The table above shows that using FP8, training a 1B model is 13% faster and training a 7B model is 18% faster. Since FP8 trains the model faster, the tradeoff is generally slower loss reduction. However, the impact on model performance after one epoch is minimal, with FP8 increasing the loss by approximately 3% for the 1B model and 2% for the 7B model compared to training without FP8. That’s all. The following graph shows the loss performance.
As we discussed in Scalable Multi-Node Training with TensorFlow, due to inter-node communication, we observe a slight decrease in overall throughput as the number of nodes increases.

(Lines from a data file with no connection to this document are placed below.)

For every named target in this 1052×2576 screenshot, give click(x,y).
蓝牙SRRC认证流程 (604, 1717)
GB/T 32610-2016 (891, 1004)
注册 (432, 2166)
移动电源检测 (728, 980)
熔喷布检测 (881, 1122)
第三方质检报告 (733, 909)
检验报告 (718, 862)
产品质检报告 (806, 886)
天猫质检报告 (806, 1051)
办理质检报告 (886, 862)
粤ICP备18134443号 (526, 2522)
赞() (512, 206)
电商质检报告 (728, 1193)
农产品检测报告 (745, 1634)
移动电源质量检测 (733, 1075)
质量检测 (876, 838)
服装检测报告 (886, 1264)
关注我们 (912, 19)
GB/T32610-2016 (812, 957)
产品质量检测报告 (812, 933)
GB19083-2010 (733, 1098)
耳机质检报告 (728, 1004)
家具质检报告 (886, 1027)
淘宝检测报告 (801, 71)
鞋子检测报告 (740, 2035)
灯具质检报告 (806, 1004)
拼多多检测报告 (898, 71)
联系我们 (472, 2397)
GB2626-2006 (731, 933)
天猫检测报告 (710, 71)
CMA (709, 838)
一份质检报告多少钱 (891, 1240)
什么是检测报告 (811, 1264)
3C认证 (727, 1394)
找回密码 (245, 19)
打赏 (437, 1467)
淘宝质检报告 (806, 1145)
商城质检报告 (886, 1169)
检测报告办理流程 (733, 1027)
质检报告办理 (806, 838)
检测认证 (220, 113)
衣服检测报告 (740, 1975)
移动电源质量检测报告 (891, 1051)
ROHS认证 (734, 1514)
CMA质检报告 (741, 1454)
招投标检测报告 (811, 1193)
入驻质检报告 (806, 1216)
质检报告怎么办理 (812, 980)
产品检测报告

Implications for LLM training and beyond
Using FP8 precision in combination with SageMaker P5 instances has a huge impact on the field of LLM training. Demonstrating the feasibility and effectiveness of this approach will pave the way for other researchers and organizations to adopt similar techniques, accelerating progress in large-scale model training. Additionally, the benefits of FP8 and advanced hardware extend beyond LLM training. These advances enable the training of larger, more complex models in less time and with fewer resources, ultimately saving time and money, and therefore research in areas such as computer vision and reinforcement learning. It can be accelerated. In terms of inference, models with FP8 activation are shown to improve by a factor of 2 compared to BF16 models.
conclusion
The adoption of FP8 accuracy and SageMaker P5 instances marks an important milestone in the evolution of LLM training. These advances push the limits of model size, training speed, and efficiency, opening new possibilities for research and innovation in large-scale models. As the AI community builds on these technological advances, we can expect even greater advances in the future. Ongoing research is exploring further improvements with techniques such as PyTorch 2.0 Fully Sharded Data Parallel (FSDP) and TorachCompile. Combining these advances with FP8 training could lead to even faster and more efficient LLM training. If you are interested in the potential impact of FP8, experimenting with 1B or 7B models such as GPT-Neo or Meta Llama 2 on a SageMaker P5 instance can provide valuable insight into performance differences compared to FP16 and FP32. Possibly.
About the author
Romil Shah is a senior data scientist at AWS Professional Services. Romil has over 8 years of experience in the computer vision, machine learning, generative AI, and IoT edge device industries. He works with customers to help train, optimize, and deploy underlying models on edge devices and in the cloud.
mike garrison I’m a global solutions architect based in Ypsilanti, Michigan. With 20 years of experience, he helps auto companies accelerate innovation. In his free time, he enjoys playing video games and traveling.